■ **GIVEN DATA**:

★ ★ ★ ★ ★ ★ ★

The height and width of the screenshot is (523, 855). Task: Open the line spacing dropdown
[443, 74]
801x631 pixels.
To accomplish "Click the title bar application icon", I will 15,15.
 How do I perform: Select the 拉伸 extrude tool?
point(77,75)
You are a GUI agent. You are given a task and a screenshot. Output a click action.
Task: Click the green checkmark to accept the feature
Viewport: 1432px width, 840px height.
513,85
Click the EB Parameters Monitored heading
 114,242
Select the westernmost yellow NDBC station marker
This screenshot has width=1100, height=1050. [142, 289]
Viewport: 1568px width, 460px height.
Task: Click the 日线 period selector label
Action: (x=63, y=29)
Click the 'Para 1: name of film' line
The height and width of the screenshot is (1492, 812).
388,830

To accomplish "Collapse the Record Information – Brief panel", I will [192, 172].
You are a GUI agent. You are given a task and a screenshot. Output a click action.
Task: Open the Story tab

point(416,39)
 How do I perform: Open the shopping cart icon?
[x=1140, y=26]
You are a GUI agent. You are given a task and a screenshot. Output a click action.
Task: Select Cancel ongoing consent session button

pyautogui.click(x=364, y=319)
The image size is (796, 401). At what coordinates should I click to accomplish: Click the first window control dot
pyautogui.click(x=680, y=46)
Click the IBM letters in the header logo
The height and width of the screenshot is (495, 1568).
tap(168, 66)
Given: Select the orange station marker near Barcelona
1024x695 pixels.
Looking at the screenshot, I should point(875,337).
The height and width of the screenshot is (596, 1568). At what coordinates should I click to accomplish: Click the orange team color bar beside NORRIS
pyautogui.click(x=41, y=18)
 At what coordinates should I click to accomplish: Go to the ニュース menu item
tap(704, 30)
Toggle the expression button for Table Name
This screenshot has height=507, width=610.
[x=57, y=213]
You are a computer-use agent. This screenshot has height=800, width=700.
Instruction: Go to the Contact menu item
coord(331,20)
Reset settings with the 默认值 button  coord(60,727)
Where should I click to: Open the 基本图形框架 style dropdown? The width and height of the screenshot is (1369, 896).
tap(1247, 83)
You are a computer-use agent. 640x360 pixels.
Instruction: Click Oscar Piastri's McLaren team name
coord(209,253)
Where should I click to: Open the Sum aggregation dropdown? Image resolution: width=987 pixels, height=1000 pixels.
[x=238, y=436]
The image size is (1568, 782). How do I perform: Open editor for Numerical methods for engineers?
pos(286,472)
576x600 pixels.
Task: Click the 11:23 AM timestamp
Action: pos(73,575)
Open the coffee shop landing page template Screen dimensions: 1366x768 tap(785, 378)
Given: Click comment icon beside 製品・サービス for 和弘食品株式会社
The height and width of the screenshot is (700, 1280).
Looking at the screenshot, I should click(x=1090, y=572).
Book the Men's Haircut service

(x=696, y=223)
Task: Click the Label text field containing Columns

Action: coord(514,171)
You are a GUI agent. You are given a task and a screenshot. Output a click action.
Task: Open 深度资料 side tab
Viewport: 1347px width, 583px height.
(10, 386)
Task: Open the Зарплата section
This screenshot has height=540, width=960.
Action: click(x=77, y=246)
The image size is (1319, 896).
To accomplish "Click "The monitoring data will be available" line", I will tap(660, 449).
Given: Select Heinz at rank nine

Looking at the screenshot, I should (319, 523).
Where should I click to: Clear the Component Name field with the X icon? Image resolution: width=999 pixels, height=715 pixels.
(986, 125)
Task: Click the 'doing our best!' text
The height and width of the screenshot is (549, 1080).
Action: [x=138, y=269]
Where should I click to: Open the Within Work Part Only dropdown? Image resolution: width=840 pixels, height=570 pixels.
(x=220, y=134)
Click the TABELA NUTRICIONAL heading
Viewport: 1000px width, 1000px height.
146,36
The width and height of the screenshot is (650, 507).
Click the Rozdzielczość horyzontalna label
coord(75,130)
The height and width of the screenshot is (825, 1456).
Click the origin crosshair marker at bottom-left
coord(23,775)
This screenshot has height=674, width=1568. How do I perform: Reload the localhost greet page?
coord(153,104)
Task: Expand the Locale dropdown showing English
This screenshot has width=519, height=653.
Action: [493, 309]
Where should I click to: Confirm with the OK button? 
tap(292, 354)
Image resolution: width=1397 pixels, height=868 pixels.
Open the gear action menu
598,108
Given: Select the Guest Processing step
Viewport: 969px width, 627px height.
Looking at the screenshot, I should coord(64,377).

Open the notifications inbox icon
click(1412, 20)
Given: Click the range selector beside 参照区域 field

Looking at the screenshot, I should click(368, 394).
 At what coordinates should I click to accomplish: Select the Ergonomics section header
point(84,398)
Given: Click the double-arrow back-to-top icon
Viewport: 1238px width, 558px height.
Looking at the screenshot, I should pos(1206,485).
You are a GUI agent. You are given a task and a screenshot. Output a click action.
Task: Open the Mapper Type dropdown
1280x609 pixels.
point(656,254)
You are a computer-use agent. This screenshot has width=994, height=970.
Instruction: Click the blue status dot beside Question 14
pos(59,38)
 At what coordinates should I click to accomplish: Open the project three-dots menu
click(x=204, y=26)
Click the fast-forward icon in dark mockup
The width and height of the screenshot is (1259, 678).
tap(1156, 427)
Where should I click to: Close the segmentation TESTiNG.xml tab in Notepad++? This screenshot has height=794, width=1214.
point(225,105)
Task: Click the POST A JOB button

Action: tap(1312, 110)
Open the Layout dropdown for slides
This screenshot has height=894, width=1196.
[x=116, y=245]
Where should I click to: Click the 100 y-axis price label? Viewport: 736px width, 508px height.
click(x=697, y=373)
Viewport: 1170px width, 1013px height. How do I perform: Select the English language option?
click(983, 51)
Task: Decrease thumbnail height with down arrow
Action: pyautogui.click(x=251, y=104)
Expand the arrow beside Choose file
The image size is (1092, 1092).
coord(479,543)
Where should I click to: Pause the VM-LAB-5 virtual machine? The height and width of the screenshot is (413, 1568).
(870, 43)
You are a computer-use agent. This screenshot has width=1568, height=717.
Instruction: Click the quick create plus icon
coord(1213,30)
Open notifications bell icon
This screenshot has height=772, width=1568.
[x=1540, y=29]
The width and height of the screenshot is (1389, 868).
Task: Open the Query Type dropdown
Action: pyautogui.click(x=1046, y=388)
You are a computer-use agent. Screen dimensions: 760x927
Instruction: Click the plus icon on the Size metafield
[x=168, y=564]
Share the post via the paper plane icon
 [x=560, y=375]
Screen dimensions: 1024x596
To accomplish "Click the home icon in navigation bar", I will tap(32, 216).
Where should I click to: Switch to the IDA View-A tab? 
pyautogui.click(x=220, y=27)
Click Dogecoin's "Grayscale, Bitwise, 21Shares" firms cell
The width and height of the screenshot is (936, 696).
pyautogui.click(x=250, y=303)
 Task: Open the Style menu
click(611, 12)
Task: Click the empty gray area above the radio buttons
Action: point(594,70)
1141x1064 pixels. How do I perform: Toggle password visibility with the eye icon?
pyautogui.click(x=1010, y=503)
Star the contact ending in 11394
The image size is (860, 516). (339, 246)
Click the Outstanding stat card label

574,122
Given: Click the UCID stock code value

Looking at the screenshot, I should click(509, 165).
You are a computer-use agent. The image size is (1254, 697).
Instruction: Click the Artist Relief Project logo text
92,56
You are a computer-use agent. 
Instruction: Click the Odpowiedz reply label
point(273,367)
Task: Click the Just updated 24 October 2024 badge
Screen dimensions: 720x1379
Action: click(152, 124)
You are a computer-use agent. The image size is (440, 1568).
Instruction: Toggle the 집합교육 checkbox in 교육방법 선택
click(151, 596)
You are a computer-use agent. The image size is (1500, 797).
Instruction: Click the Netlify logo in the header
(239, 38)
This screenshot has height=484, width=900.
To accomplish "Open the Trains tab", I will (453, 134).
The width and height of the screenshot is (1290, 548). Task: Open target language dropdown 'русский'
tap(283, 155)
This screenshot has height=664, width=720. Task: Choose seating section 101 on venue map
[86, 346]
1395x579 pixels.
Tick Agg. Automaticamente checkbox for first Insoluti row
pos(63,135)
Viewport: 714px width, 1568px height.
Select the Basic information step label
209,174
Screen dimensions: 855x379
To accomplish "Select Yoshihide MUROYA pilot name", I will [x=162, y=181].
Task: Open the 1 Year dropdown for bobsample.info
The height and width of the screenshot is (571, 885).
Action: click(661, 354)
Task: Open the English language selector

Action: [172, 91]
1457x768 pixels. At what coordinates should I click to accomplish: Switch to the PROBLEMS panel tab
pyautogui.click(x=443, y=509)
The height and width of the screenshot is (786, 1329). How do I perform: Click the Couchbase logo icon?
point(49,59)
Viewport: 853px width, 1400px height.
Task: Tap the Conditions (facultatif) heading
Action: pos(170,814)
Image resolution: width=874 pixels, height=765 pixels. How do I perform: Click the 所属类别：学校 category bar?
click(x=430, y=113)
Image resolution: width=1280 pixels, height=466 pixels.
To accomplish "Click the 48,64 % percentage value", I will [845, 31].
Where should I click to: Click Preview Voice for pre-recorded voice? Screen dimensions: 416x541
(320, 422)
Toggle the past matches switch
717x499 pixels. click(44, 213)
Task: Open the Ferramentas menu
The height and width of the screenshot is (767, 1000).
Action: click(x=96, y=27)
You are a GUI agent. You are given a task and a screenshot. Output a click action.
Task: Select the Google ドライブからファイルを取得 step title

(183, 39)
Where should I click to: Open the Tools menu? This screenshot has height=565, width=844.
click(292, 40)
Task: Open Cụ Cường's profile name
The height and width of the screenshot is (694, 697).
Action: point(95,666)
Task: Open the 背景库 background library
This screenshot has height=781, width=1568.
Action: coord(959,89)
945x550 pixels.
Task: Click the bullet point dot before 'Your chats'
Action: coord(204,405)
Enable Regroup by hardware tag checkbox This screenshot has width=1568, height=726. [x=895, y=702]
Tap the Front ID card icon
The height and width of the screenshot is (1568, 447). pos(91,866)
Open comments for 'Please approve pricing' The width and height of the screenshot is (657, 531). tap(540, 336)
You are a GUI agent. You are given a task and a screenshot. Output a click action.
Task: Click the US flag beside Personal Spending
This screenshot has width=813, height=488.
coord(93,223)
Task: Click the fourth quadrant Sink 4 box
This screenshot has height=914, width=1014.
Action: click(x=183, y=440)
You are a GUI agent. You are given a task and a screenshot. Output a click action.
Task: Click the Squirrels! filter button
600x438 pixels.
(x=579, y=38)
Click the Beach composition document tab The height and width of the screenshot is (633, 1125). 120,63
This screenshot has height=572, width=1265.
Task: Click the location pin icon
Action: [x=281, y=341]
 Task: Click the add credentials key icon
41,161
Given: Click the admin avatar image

★ ★ ★ ★ ★ ★ ★

■ **THE TASK**:
All lines above from the line with "The height and width of the screenshot is (694, 697)." through the line with "Task: Click the fourth quadrant Sink 4 box", both included, are to be set down exactly, with nothing else.

■ **RESPONSE AREA**:
The height and width of the screenshot is (694, 697).
Action: point(95,666)
Task: Open the 背景库 background library
This screenshot has height=781, width=1568.
Action: coord(959,89)
945x550 pixels.
Task: Click the bullet point dot before 'Your chats'
Action: coord(204,405)
Enable Regroup by hardware tag checkbox This screenshot has width=1568, height=726. [x=895, y=702]
Tap the Front ID card icon
The height and width of the screenshot is (1568, 447). pos(91,866)
Open comments for 'Please approve pricing' The width and height of the screenshot is (657, 531). tap(540, 336)
You are a GUI agent. You are given a task and a screenshot. Output a click action.
Task: Click the US flag beside Personal Spending
This screenshot has width=813, height=488.
coord(93,223)
Task: Click the fourth quadrant Sink 4 box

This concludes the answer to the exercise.